This course is an introductory algebra-based physics course intended for students who have not taken high-school physics or want a review of physics. Topics covered in this course include kinematics, dynamics, energy, momentum, fluids, heat, electrostatics, and DC circuits with a focus on practical applications of these concepts. This course includes a weekly lab.
This course is an algebra-based physics course focused on mechanics and waves. Topics covered in this course include linear kinematics and dynamics, energy, momentum, rotational motion, simple harmonic motion, mechanical waves, and sound. This course includes a weekly lab.
This is a physics course for life sciences students. All the topics covered will be illustrated with applications takes from the life sciences. Topics will include force and motion, conservation of energy, conservation of momentum, conservation of angular momentum, fluids, waves, properties of soft matter and thermal physics.
This is a calculus-based (derivatives and anti-derivatives) course in mechanics intended for students pursuing a career in Engineering or Physics. Topics include vectors, particle kinematics and dynamics, work and energy, thermodynamics, heat engines, momentum and impulse, motion of systems, rotational motion, statics and equilibrium, oscillatory motion, wave motion, and sound.
This course is intended for students proceeding to studies in Applied Science or Engineering. Topics include statics of particles, rigid body forces and equilibrium, structural analysis, internal forces, friction, particle kinematics and dynamics, systems of particles.
This is a non-calculus based course intended for students pursuing a career in Life Sciences. Topics include electrostatics; direct current circuits; magnetic force and field; electromagnetic induction; geometric optics; interference, diffraction, and polarization of light; modern physics and radioactivity; temperature; thermal properties of matter; gas laws; laws of thermodynamics.
This is a physics course for life sciences students. All the topics covered will be illustrated with applications takes from the life sciences. Topics will include waves and optics; electricity and magnetism; modern physics emphasizing radioactivity.
This is an integral calculus-based course intended for students pursuing a career in Engineering or Physics. Topics include electrostatics; capacitance; direct current circuits; magnetic force and field; electromagnetic induction; ac circuits; circuit simulation; computer design of circuits; wave nature of light; geometric optics; wave optics, elements of quantum, atomic and nuclear physics.
The course is designed primarily for liberal arts majors. It is a basic introduction to physical science and is intended for students with little or no science background. It will present an integrated approach to topics in physics: the topics themselves, as well as the historical reasons for their acceptance. The topics will include the historical evolution of scientific method, laws of motion, gravitation, matter and energy, heat and temperature, light, atoms and atomic nuclei, special relativity, and elements of astronomy. Laboratory exercises will illustrate the practical applications of the course content.

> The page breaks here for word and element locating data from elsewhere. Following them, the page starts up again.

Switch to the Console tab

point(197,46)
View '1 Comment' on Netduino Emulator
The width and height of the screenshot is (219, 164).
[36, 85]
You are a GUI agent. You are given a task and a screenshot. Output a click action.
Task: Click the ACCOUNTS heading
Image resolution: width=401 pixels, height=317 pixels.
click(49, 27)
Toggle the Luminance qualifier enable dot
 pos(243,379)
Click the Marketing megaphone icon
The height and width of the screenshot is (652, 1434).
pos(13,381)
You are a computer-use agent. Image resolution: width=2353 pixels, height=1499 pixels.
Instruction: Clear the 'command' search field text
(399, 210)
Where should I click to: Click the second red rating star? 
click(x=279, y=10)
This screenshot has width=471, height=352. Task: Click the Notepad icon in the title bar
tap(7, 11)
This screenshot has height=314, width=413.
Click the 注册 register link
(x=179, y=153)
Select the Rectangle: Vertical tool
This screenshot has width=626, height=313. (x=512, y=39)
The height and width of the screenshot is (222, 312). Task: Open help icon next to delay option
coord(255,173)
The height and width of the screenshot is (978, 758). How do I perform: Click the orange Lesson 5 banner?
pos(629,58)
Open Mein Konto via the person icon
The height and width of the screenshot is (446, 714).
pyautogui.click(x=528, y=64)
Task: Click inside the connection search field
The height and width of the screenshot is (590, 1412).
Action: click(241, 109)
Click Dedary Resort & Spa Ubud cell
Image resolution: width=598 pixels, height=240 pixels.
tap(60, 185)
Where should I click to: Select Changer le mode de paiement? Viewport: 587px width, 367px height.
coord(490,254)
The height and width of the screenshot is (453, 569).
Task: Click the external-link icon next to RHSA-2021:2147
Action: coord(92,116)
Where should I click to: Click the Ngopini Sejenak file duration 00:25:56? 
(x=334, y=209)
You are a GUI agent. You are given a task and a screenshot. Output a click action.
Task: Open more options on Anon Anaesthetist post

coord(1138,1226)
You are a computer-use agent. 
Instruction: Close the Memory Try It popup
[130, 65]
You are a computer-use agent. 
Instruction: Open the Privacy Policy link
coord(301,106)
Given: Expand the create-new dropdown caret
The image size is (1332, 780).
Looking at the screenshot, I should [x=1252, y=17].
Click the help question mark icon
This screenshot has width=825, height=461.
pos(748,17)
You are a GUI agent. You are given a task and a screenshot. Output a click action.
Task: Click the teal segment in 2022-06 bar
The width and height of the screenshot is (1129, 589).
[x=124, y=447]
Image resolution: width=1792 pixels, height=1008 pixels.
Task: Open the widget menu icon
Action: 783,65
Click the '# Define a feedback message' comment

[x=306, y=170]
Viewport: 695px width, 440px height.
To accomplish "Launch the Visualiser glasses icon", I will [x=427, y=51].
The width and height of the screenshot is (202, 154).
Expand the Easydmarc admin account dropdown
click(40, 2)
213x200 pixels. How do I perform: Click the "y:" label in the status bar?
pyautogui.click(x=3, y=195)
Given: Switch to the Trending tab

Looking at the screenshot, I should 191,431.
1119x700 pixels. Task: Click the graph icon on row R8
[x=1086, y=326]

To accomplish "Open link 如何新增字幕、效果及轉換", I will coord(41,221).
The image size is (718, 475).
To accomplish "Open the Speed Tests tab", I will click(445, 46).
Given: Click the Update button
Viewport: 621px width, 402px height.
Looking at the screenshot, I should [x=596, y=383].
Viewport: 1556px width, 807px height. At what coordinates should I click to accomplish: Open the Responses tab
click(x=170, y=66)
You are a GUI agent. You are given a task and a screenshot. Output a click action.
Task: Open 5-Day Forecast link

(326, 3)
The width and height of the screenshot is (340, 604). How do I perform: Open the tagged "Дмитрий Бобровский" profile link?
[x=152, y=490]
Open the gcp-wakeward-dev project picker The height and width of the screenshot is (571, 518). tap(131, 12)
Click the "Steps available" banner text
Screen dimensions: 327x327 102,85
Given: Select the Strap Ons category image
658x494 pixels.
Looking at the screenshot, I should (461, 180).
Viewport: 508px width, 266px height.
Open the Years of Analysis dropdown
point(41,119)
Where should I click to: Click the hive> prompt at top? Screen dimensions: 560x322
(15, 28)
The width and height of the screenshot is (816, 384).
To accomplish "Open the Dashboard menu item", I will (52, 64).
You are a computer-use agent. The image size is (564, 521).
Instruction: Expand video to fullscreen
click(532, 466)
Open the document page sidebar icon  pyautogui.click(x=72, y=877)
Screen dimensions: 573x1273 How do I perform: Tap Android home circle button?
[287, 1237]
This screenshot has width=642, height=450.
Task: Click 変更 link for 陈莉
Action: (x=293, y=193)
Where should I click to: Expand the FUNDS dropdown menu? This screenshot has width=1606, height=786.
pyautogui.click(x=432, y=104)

The course will consist of a series of labs involving both activities and experiments based on concepts covered in PHYS 1108 and PHYS 1208. Experiments in mechanics, heat, optics and electricity are designed to augment the concepts covered in the Physics for Life Sciences courses.
A course in classical mechanics covering kinematics, dynamics, calculus of variations including Lagrange's equations, non-inertial reference frames, central forces and orbits, rigid body motion, and Hamiltonian mechanics.
This course is an introduction to modern physics. The first part will focus on special relativity: Lorentz transformation, relativistic kinematics and dynamics, and conservation laws. The second part will focus on quantum mechanics: matter waves, early quantum models as well as the experimental evidence for quantization, a qualitative discussion of the concepts of quantum mechanics and their application to simple systems.